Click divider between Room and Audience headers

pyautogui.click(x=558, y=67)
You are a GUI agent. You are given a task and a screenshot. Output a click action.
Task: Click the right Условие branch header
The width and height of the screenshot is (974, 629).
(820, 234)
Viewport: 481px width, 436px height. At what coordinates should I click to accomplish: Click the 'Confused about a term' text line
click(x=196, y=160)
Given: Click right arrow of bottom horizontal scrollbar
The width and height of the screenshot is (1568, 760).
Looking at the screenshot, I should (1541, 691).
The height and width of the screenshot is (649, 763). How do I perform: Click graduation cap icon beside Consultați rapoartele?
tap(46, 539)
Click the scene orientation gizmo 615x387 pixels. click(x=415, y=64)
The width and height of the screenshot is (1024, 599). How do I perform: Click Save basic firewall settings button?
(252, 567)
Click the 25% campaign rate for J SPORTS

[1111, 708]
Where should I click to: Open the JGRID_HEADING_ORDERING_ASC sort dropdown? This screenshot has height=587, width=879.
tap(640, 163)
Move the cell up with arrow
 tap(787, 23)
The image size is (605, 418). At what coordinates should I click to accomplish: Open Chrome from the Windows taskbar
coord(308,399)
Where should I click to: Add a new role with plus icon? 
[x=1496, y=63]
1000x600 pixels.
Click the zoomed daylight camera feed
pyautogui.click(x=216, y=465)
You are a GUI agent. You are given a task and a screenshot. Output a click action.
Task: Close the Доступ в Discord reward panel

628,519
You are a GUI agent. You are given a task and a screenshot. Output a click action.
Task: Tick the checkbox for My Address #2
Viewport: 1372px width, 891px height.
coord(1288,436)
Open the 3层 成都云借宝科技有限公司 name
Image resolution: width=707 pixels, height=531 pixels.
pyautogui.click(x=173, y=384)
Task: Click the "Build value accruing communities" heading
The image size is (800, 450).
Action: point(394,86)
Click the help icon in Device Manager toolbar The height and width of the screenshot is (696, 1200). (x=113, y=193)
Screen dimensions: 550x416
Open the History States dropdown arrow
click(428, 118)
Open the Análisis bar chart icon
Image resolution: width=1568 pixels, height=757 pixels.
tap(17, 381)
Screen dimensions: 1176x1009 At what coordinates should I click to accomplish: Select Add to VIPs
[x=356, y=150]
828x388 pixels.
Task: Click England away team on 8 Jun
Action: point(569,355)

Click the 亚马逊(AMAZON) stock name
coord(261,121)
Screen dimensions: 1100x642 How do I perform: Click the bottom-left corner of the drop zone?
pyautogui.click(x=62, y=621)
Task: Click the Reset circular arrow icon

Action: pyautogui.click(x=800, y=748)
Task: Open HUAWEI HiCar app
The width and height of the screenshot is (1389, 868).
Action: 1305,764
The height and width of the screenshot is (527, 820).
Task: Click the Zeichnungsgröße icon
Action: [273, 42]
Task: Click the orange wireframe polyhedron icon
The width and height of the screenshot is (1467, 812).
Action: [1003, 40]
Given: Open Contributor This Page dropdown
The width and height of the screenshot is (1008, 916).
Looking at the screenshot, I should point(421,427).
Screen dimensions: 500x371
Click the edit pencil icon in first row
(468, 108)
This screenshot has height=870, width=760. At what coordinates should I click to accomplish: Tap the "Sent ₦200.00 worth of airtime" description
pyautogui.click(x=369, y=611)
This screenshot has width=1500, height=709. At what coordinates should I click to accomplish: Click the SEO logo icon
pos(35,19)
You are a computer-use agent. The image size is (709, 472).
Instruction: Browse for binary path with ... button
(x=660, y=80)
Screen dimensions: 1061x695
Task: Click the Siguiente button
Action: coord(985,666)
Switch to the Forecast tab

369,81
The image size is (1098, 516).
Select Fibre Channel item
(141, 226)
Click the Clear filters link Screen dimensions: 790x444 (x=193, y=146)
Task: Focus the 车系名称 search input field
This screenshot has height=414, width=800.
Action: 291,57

▶ _INSTRUCTIONS TO FOLLOW_: Could you write out, exactly as they stand, only the lines above that begin at the line with "The image size is (800, 450)." and stop after the line with "Given: Open Contributor This Page dropdown"?

▶ _RESPONSE TO THE TASK_:
The image size is (800, 450).
Action: point(394,86)
Click the help icon in Device Manager toolbar The height and width of the screenshot is (696, 1200). (x=113, y=193)
Screen dimensions: 550x416
Open the History States dropdown arrow
click(428, 118)
Open the Análisis bar chart icon
Image resolution: width=1568 pixels, height=757 pixels.
tap(17, 381)
Screen dimensions: 1176x1009 At what coordinates should I click to accomplish: Select Add to VIPs
[x=356, y=150]
828x388 pixels.
Task: Click England away team on 8 Jun
Action: point(569,355)

Click the 亚马逊(AMAZON) stock name
coord(261,121)
Screen dimensions: 1100x642 How do I perform: Click the bottom-left corner of the drop zone?
pyautogui.click(x=62, y=621)
Task: Click the Reset circular arrow icon

Action: pyautogui.click(x=800, y=748)
Task: Open HUAWEI HiCar app
The width and height of the screenshot is (1389, 868).
Action: 1305,764
The height and width of the screenshot is (527, 820).
Task: Click the Zeichnungsgröße icon
Action: [273, 42]
Task: Click the orange wireframe polyhedron icon
The width and height of the screenshot is (1467, 812).
Action: [1003, 40]
Given: Open Contributor This Page dropdown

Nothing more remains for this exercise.